→ Brano da leggere
★ ★ ★ ★
L’attestazione (su base volontaria) per le aziende che adottano azioni mirate a ridurre il gap di genere, è prevista dal Pnrr.

I 5,5 milioni di euro di finanziamenti che verranno assegnati hanno l’obiettivo di sostenere le piccole e medie imprese nell’ottenere la certificazione di parità di genere e di rafforzare l’implementazione di questa certificazione all’interno del nuovo Codice degli appalti, che entrerà in vigore il 1° luglio. Questi rappresentano gli ultimi due passi nel percorso verso la certificazione di parità, che è iniziato meno di un anno fa. La certificazione di parità è un’attestazione volontaria per le aziende che adottano azioni mirate a ridurre il divario di genere. Questa certificazione è prevista dal Pnrr ed è stata introdotta nel nostro sistema giuridico dalla legge 162/2021. La legge prevede anche un incentivo contributivo, pari all’1% e fino a un massimo di 50.000 euro all’anno per il 2022.

L’ingresso delle donne nell’economia e nella vita sociale attraverso l’inclusione nel mondo del lavoro è da sempre un punto debole dell’Italia. Il tasso di occupazione femminile è inferiore di 18 punti percentuali rispetto a quello maschile, con disparità tra le diverse regioni. Una maggiore partecipazione delle donne al mercato del lavoro può essere incentivata anche attraverso politiche adeguate all’interno delle aziende, che gestiscano le differenze di genere, promuovano la conciliazione tra vita familiare e professionale e garantiscano la tutela della maternità e il mantenimento del posto di lavoro anche dopo la nascita dei figli.

Nel contesto del Piano Nazionale di Ripresa e Resilienza (Pnrr), sono stati destinati dieci milioni di euro per il sistema di certificazione della parità di genere. Questo sistema è stato avviato il 1° luglio 2022 con la pubblicazione del decreto attuativo (del 29 aprile 2022). La certificazione viene rilasciata alle aziende da organismi accreditati, seguendo gli obiettivi definiti dalla prassi Uni/PdR 125:2022, che copre sei aree tematiche: cultura e strategia, governance, processi HR, opportunità di crescita e inclusione delle donne in azienda, equità retributiva tra i generi, tutela della genitorialità e conciliazione vita-lavoro.

Secondo il Dipartimento per le Pari Opportunità, finora 305 imprese hanno ottenuto la certificazione di parità di genere. I dati forniti da Accredia, l’ente italiano di accreditamento responsabile di autorizzare gli organismi a rilasciare la certificazione, indicano che l’attestato è stato assegnato a oltre 1.300 sedi aziendali o siti produttivi. In altre parole, una banca, una catena di negozi o un’azienda con diverse filiali possono richiedere la certificazione non solo per la sede centrale, ma anche per singole filiali o siti produttivi sul territorio.
★ ★ ★ ★
→ Compito da svolgere
Nel brano sulla certificazione di parità di genere, riscrivi il passo da "I 5,5 milioni" fino a "per il 2022." incluso, sostituendo "piccole e medie imprese" con "PMI". Le voci riportate qui sotto non sono necessarie.
★ ★ ★ ★
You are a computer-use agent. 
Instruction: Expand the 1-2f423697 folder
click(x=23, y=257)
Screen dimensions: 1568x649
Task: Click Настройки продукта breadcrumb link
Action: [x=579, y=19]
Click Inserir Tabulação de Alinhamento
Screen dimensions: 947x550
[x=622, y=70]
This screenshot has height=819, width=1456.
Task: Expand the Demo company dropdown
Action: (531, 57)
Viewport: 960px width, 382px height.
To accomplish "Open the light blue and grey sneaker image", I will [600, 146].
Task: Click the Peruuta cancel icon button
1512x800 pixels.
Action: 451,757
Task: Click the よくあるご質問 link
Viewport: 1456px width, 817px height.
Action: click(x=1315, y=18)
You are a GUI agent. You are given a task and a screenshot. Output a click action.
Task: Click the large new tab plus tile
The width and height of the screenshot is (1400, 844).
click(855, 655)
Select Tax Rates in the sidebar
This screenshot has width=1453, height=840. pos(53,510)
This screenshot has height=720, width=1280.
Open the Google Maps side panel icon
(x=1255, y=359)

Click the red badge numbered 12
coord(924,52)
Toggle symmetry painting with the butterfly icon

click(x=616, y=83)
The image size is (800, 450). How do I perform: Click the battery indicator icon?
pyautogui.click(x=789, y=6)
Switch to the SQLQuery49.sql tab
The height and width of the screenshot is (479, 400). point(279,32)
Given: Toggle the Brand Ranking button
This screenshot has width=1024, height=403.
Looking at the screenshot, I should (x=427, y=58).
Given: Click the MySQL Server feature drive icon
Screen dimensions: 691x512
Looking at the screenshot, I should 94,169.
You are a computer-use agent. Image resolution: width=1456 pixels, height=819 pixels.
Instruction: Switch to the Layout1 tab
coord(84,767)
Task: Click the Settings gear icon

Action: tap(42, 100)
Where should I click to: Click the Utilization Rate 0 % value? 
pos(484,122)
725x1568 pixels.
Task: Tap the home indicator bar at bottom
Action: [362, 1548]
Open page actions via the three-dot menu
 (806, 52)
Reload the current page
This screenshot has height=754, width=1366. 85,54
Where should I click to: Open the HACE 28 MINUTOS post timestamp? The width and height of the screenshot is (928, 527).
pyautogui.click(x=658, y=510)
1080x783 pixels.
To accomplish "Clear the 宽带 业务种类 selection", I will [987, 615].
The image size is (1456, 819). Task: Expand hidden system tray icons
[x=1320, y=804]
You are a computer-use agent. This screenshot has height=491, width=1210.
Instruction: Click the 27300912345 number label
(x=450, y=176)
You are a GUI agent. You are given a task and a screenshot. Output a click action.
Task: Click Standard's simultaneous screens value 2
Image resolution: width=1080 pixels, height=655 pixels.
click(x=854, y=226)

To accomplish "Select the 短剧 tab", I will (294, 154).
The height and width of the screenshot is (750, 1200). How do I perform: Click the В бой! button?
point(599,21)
★ ★ ★ ★
→ Risultato
I 5,5 milioni di euro di finanziamenti che verranno assegnati hanno l’obiettivo di sostenere le PMI nell’ottenere la certificazione di parità di genere e di rafforzare l’implementazione di questa certificazione all’interno del nuovo Codice degli appalti, che entrerà in vigore il 1° luglio. Questi rappresentano gli ultimi due passi nel percorso verso la certificazione di parità, che è iniziato meno di un anno fa. La certificazione di parità è un’attestazione volontaria per le aziende che adottano azioni mirate a ridurre il divario di genere. Questa certificazione è prevista dal Pnrr ed è stata introdotta nel nostro sistema giuridico dalla legge 162/2021. La legge prevede anche un incentivo contributivo, pari all’1% e fino a un massimo di 50.000 euro all’anno per il 2022.